/---
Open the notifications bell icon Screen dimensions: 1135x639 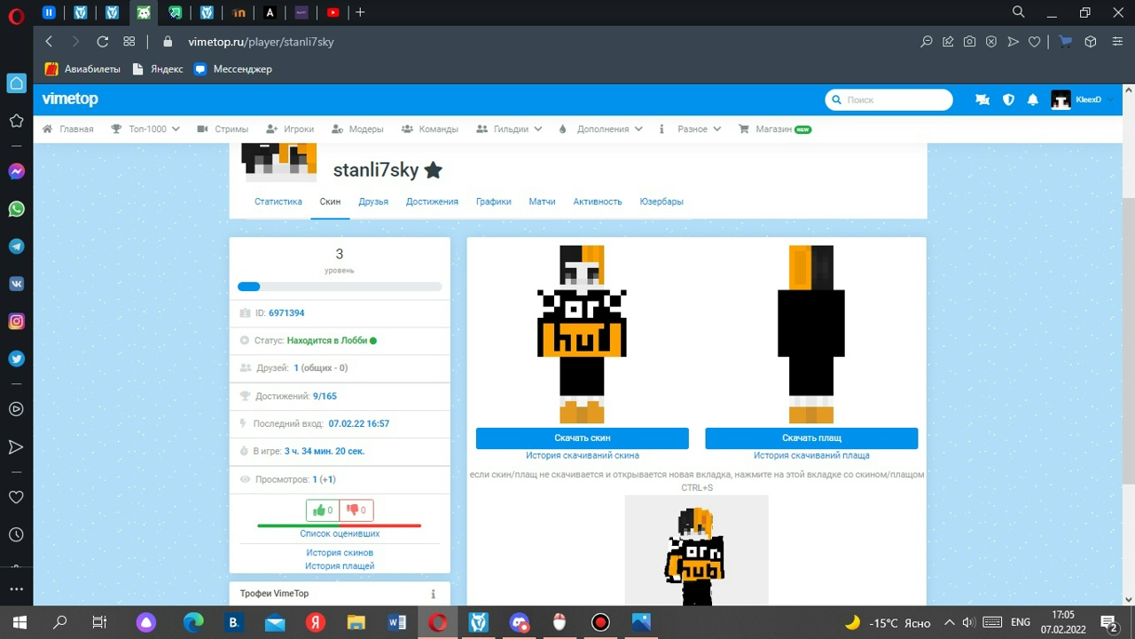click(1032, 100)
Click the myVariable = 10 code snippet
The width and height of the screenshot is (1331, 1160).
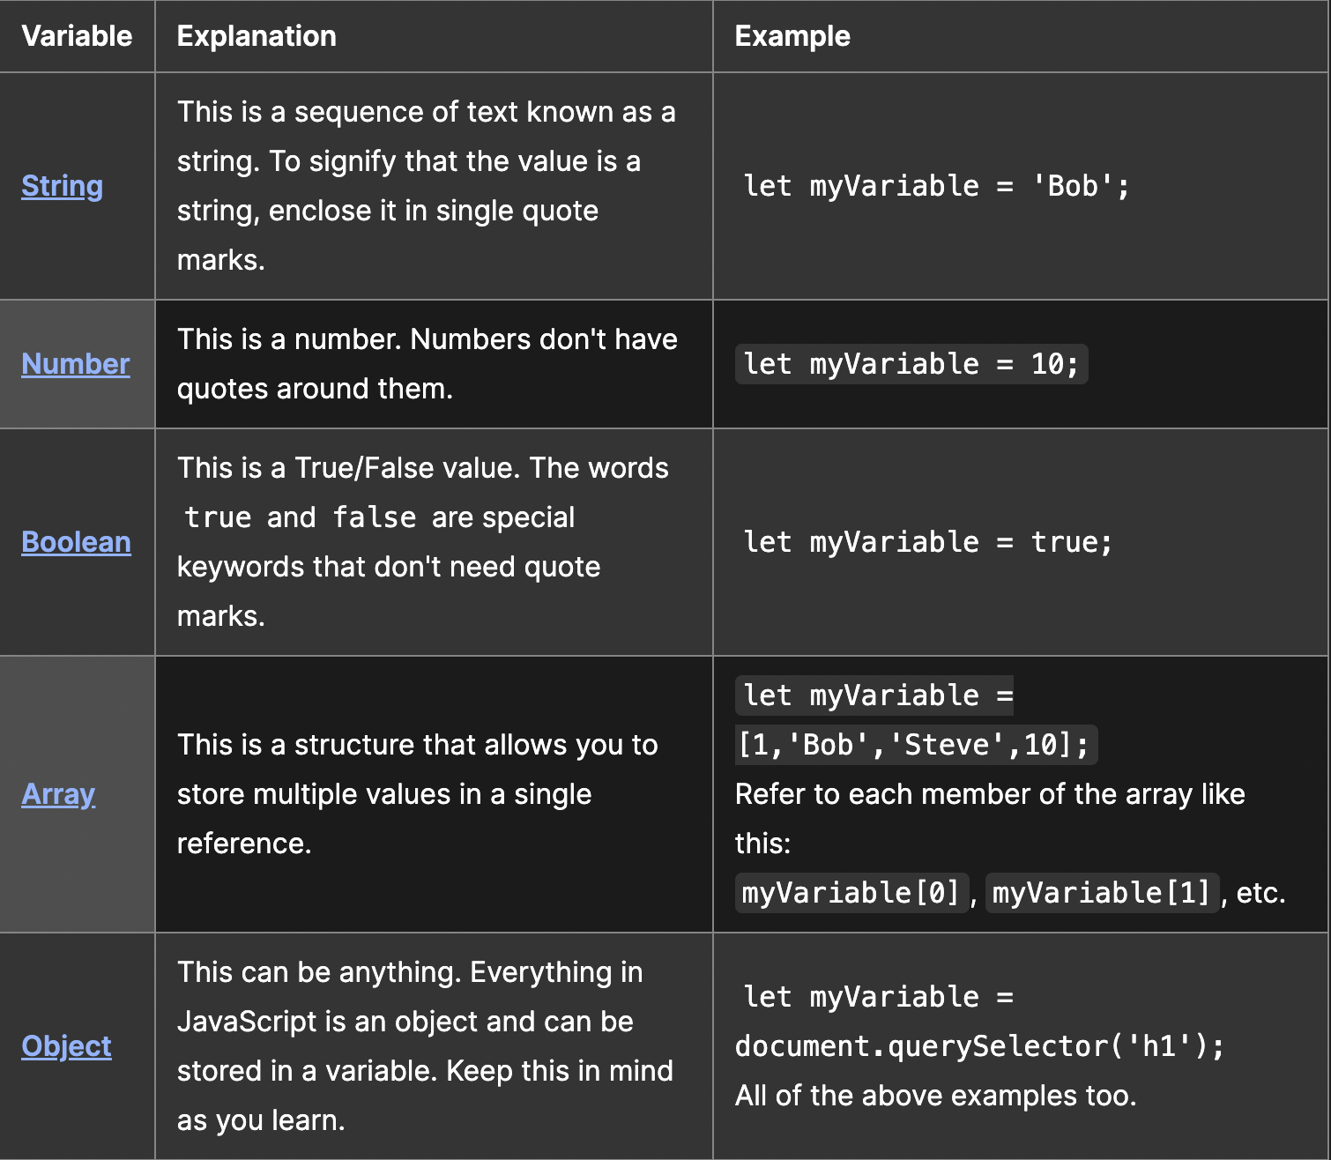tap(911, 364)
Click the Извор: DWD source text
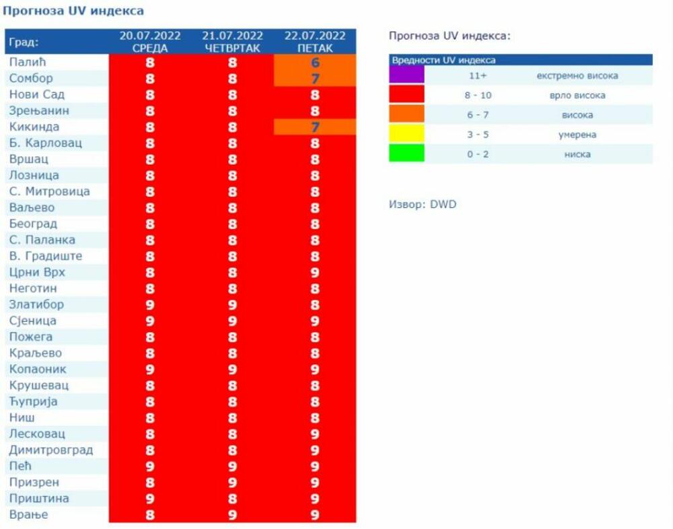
\---
Of the entries above, print exactly those lines that run from the one containing "The width and" through the last line, excluding any pictures.

The width and height of the screenshot is (1331, 1160).
tap(911, 364)
Click the Извор: DWD source text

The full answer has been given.